Prep: 20 mins
Cook: 5 mins
6
Eggplant, tomato & pine nut salad
Savour the delightful combination of eggplant, tomato, and pine nut salad. Grilled eggplant and juicy tomatoes are tossed with toasted pine nuts for a deliciously nutty crunch. This salad offers a perfect balance of smoky, sweet, and nutty flavours, making it an ideal side dish or light meal. Drizzle with olive oil and balsamic vinegar for a simple yet elegant finish. Enjoy this fresh and flavourful salad anytime!
2 tbs olive oil
1⁄3 cup pine nuts
500g medium eggplant, trimmed and roughly chopped
2 garlic cloves, finely chopped
350g tomato medley or heirloom tomatoes
1⁄4 cup flat-leaf parsley, chopped
Tahini yoghurt
1⁄2 cup reduced fat Greek style natural yoghurt
11⁄2 tbs tahini*
1 tbs lemon juice
1 garlic clove, crushed
*Tahini is a creamy paste made from sesame seeds, it’s available from some greengrocers and supermarkets.
STEP 1 To make tahini yoghurt, combine ingredients in a small bowl. Season with salt and pepper to taste and stir to combine. Set aside.
STEP 2 Heat oil in a large non-stick frying pan over medium-high heat until hot. Add pine nuts and cook, tossing often, until golden. Remove to a plate with a slotted spoon. Add eggplant to pan and cook, tossing occasionally, for 4-5 minutes until golden on cut sides. Reduce heat to medium. Add garlic and cook, tossing often, until eggplant is just tender. Toss through the pine nuts. Set aside to cool to room temperature.

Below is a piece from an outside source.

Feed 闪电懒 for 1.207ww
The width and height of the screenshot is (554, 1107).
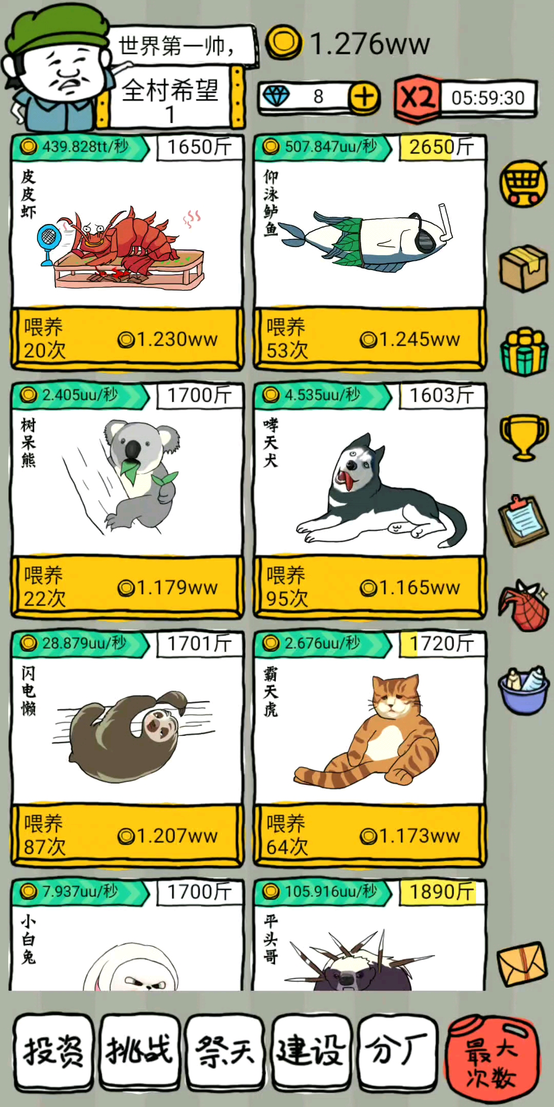coord(127,835)
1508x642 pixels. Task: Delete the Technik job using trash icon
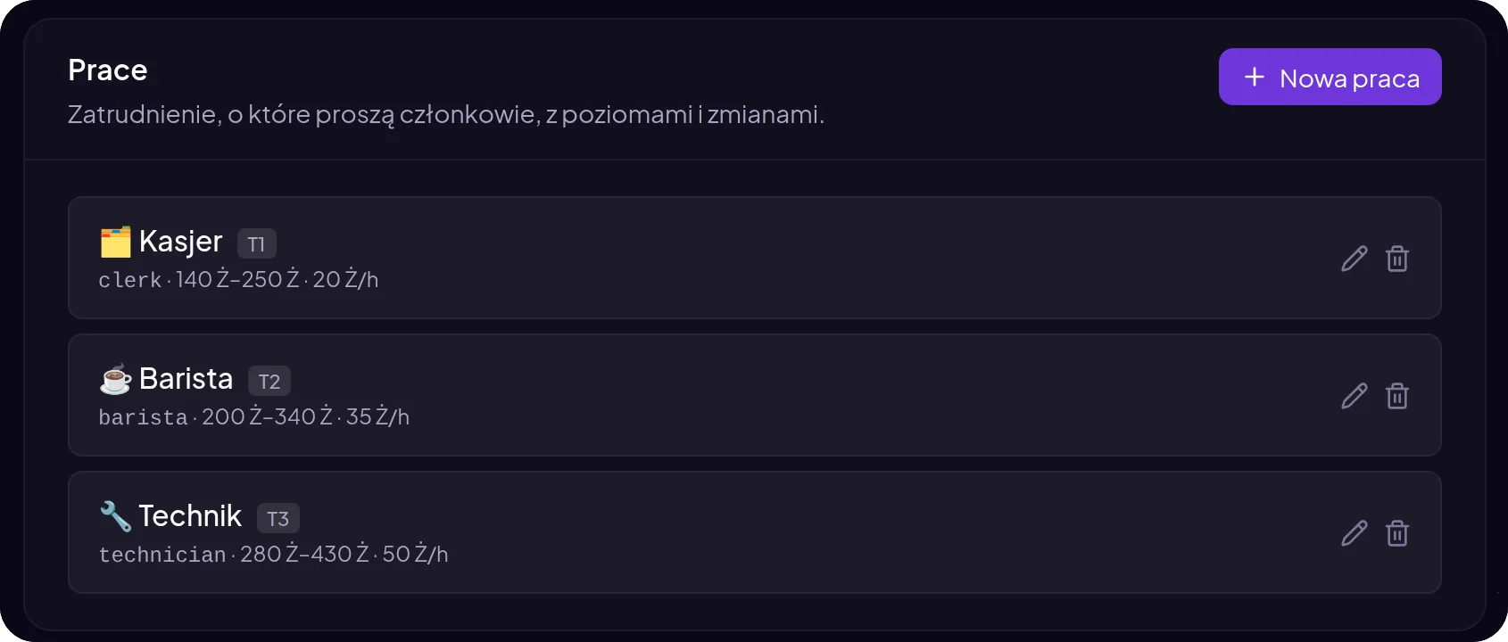click(x=1397, y=533)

STEP 3 Spoon the tahini yoghurt over the base of a serving platter. Halve tomatoes lengthways (leave smaller tomatoes whole). Scatter tomatoes, eggplant and pine nuts over tahini yoghurt. Sprinkle with parsley, drizzle with extra virgin olive oil if liked, and serve.
Nutritional Facts
Eggplant: High in fiber and antioxidants.
Tomatoes: Rich in vitamins A and C.
Pine nuts: Source of healthy fats and protein.
Tips and Tricks
- Eggplant Tomato and Pine Nut Salad: Select firm, fresh eggplants and juicy tomatoes for a refreshing salad. Substitute pine nuts with almonds for added crunch.